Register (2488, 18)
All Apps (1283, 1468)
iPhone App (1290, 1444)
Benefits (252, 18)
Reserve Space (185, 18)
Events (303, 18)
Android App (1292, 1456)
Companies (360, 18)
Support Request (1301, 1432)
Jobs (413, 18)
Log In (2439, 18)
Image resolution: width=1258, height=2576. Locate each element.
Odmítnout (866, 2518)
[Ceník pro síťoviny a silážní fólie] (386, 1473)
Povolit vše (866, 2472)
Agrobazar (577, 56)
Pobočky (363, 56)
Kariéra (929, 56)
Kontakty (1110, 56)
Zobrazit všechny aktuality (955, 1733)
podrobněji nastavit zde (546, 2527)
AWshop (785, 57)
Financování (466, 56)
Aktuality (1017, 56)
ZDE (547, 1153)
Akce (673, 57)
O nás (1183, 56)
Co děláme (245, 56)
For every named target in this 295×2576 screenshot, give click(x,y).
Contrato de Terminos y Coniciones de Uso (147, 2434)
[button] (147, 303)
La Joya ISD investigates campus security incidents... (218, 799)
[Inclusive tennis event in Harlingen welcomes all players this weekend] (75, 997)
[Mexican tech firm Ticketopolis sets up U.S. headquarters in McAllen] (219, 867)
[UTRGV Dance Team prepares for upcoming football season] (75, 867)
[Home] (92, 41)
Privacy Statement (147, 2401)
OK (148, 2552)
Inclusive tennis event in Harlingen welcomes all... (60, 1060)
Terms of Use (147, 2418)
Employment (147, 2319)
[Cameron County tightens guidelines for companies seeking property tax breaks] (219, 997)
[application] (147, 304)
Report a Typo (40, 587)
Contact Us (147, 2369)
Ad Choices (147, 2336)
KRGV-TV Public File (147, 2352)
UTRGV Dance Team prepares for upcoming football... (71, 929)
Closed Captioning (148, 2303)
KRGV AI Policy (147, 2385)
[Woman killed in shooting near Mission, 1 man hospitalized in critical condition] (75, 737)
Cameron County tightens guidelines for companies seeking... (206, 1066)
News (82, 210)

## Brief
Exactly the lines from the one containing "Financování (466, 56)" through the last line of the records are to be transcribed, both endpoints included.

## Worked solution
Financování (466, 56)
Aktuality (1017, 56)
ZDE (547, 1153)
Akce (673, 57)
O nás (1183, 56)
Co děláme (245, 56)
For every named target in this 295×2576 screenshot, give click(x,y).
Contrato de Terminos y Coniciones de Uso (147, 2434)
[button] (147, 303)
La Joya ISD investigates campus security incidents... (218, 799)
[Inclusive tennis event in Harlingen welcomes all players this weekend] (75, 997)
[Mexican tech firm Ticketopolis sets up U.S. headquarters in McAllen] (219, 867)
[UTRGV Dance Team prepares for upcoming football season] (75, 867)
[Home] (92, 41)
Privacy Statement (147, 2401)
OK (148, 2552)
Inclusive tennis event in Harlingen welcomes all... (60, 1060)
Terms of Use (147, 2418)
Employment (147, 2319)
[Cameron County tightens guidelines for companies seeking property tax breaks] (219, 997)
[application] (147, 304)
Report a Typo (40, 587)
Contact Us (147, 2369)
Ad Choices (147, 2336)
KRGV-TV Public File (147, 2352)
UTRGV Dance Team prepares for upcoming football... (71, 929)
Closed Captioning (148, 2303)
KRGV AI Policy (147, 2385)
[Woman killed in shooting near Mission, 1 man hospitalized in critical condition] (75, 737)
Cameron County tightens guidelines for companies seeking... (206, 1066)
News (82, 210)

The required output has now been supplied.